Hab's gerade mit aktuellen Rabatten (z.B. 5% Aktionsrabatt bis 02.12.2009 und kostenlose Lieferung bis 9. Dezember 2009) mal durchgerechnet:
incl. Option WLAN 802.11 n und hintergrundbeleuchtete Tastatur 882,54 €. Wenn ich wüsste, dass DELL und das Forum damit kein Problem hat, würde ich die fertige Konfiguration ja mal hier rein kopieren. Bei Bedarf würde ich's auch an eine E-Mail-Adresse senden, das geht offiziell aus dem Shop von DELL.


----------



## seni (26. November 2009)

Den Tip mit Dell finde ich gut. Habe auch schon meine Wunscheinstellung ausgesucht...

Aber, wie ist Dell so als Hersteller? Haben die Produkte gute Qualität und lange Haltbarkeit? Ich geh mal davon aus, dass wenn der Support ausläuft, man das Gerät immernoch auf eigene Kosten zur Reperatur einsenden kann, richtig?
Was für nen Chipsatz haben die Notebooks von dem Link, auch den P55?
Nicht das ich tolle Technik habe und es da dan harkt. Sound hat das Teil hoffentlich auch, darüber habe ich nämlich nichts gefunden. 

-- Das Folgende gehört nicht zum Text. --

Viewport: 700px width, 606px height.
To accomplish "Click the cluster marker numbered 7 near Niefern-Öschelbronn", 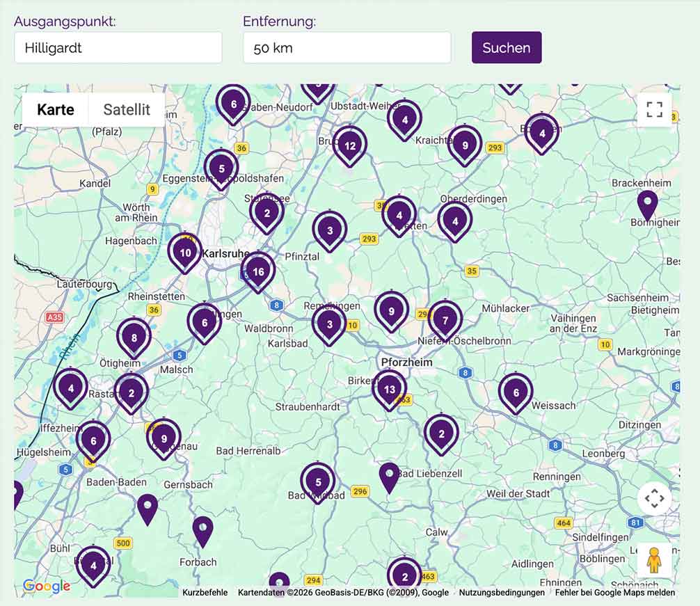I will (x=445, y=321).
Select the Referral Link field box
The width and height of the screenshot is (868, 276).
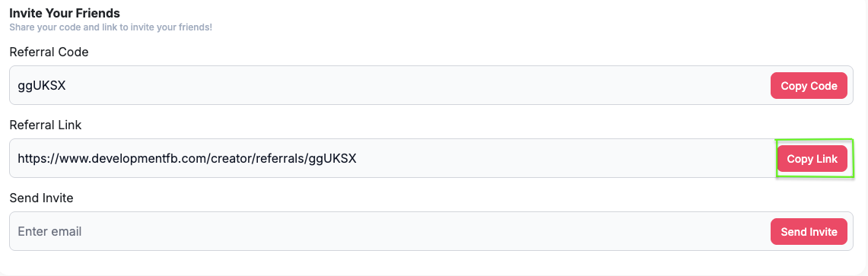(431, 158)
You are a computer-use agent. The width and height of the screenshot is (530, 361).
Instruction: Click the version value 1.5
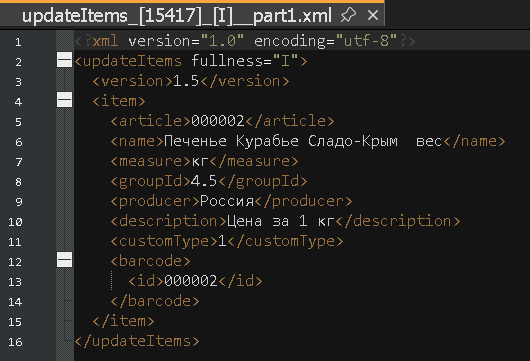186,81
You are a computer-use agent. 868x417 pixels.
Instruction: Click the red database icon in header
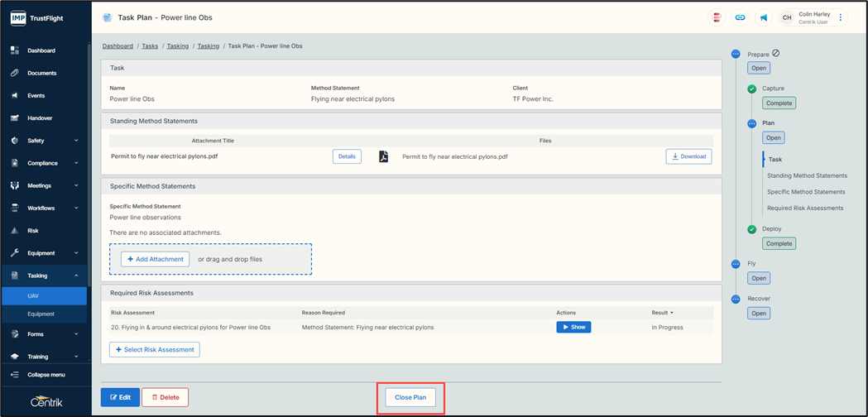(717, 17)
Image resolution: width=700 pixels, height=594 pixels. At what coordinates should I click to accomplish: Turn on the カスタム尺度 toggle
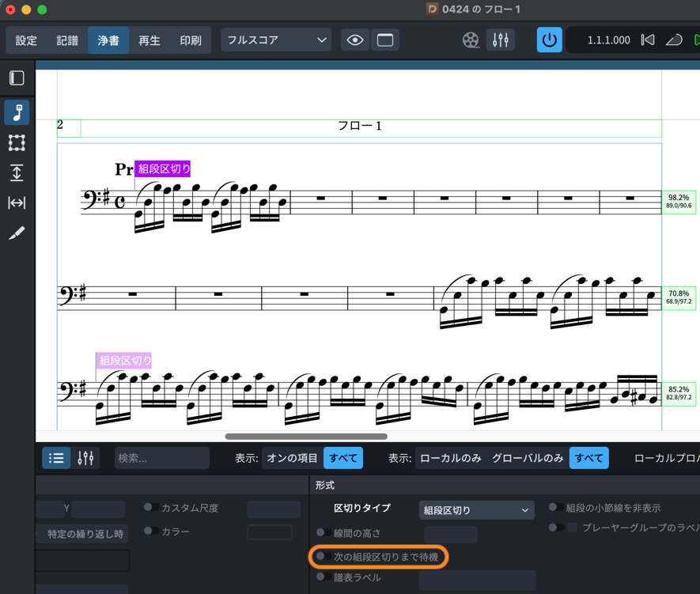coord(151,508)
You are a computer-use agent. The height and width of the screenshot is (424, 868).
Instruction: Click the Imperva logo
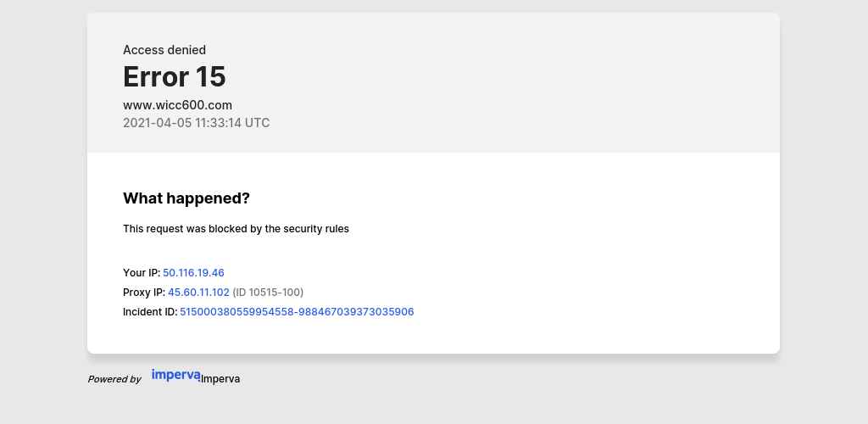[x=175, y=376]
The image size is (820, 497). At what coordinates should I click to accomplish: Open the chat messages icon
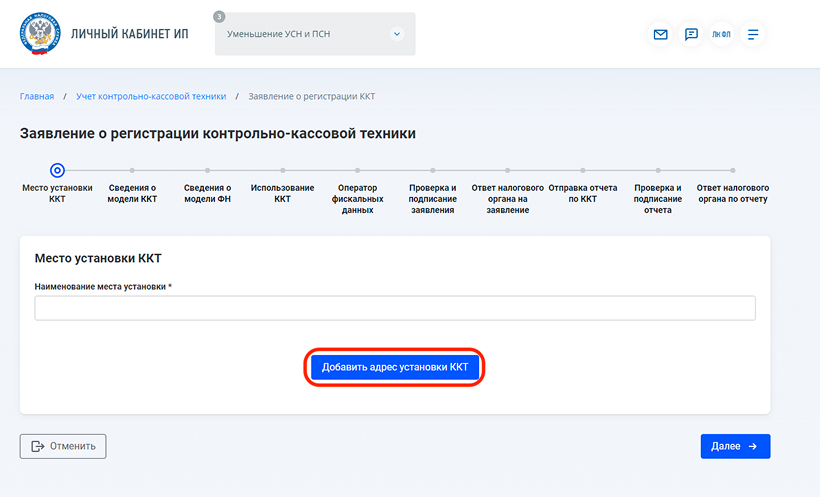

Nochmals ein herzliches Dankeschön, eure Antworten haben mir sehr geholfen.


----------



## midnight (27. November 2009)

Also Dell ist ein prima Hersteller. Die haben den besten Support den man für Geld kaufen kann. Leider lassen sie sich den auch gut bezahlen...
Sound haben die natürlich auch alle, Intel HD halt...

so far


----------



## seni (27. November 2009)

Mhm... und wie sinnvoll ist so ne Tastatur mit Hintergrundbeleuchtung? Btw, in welcher Farbe leuchten die? ...und geht das dann nicht sehr auf den Akku?


----------



## midnight (27. November 2009)

Ne Tastatur mit Hintergrundbeleichtung ist ein Segen Gottes. Im Normalfall sollte sie weiß leuchten, auf den Akku wird das (denke ich) kaum gehen.
Wenn du im dunkeln schreibst und die Tasten nicht finden kannst, ist eine beleuchtete Tastatur wirklich genial.

so far


----------



## seni (11. Januar 2010)

So, habe mir nen Laptop bei Dell zusammengebastelt. Hab den auch nach 2 Wochen geschickt bekommen, es kam keine Auftragsbestätigung, keine Zahlungseingangs Mail und auch sonst null Kommunikation. Nachdem ich ihn dann letztendlich erhalten hatte, war er nach 3 Tagen defekt. Ein lautes Fiepsen und Piepsen war in unregelmäßigen Abständen zu hören, sehr nervig! Letztendlich verweigerte das Teil seinen Dienst ganz mit 7 Piepstönen beim anschalten (Bios), welches laut Handbuch auf einen Prozessorfehler hinweist.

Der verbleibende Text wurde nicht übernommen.